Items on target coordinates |
* BEGIN *
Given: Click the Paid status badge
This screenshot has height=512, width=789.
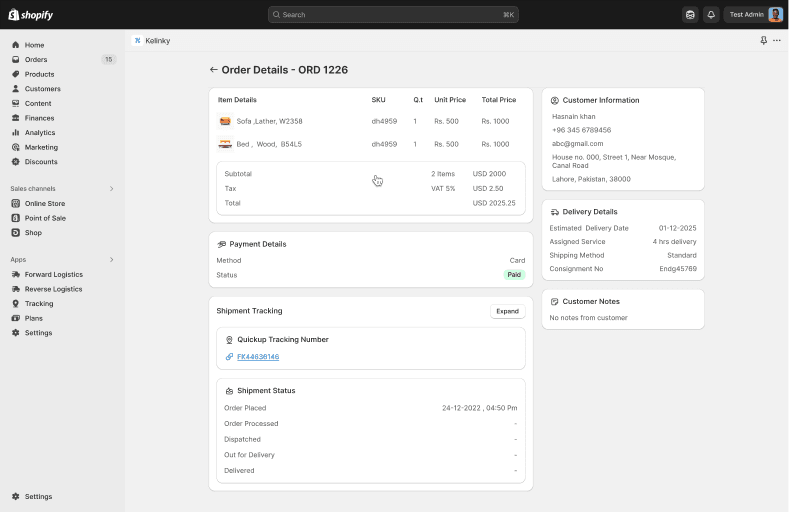Looking at the screenshot, I should tap(514, 275).
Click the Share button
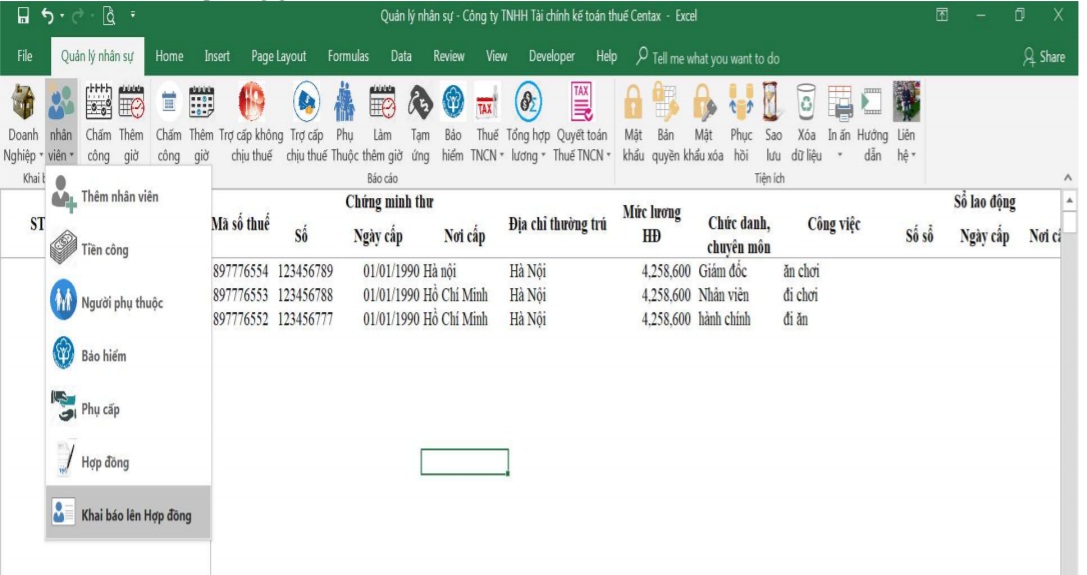The width and height of the screenshot is (1087, 575). (1043, 57)
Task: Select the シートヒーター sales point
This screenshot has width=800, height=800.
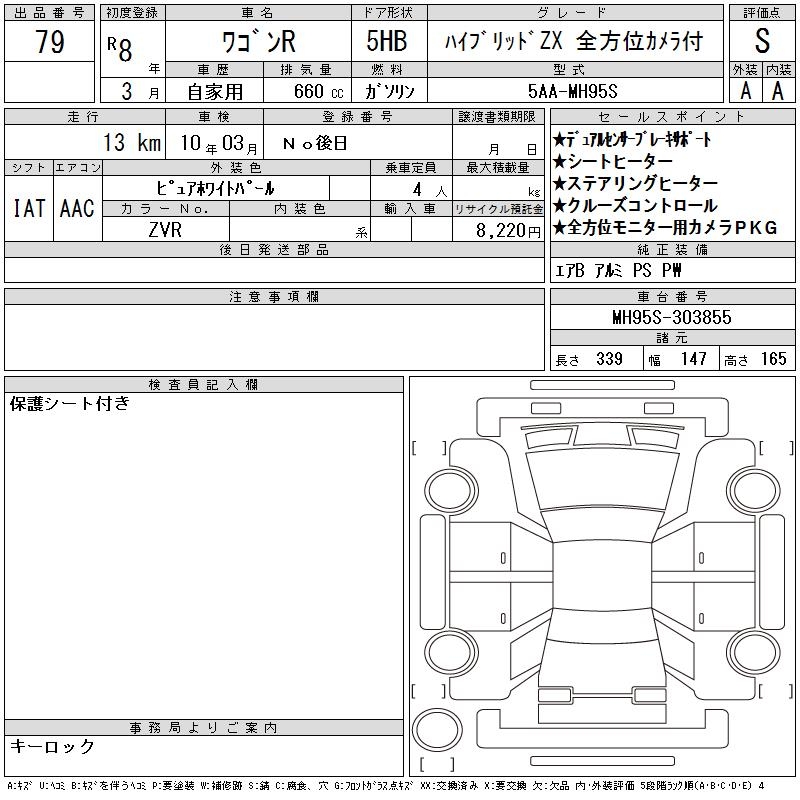Action: pos(619,161)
* END *
What is asked | Please lay out the items from the line containing "Click the Share button" through the end of the items as a two-column CSV with the columns "prompt" and "reply", one row per item. Put each item's text and its answer in one quoted field each, replace line breaks with spaces, and leave the pictures out.

Response below |
prompt,reply
"Click the Share button","The width and height of the screenshot is (1087, 575). (1043, 57)"
"Task: Select the シートヒーター sales point This screenshot has width=800, height=800.","Action: pos(619,161)"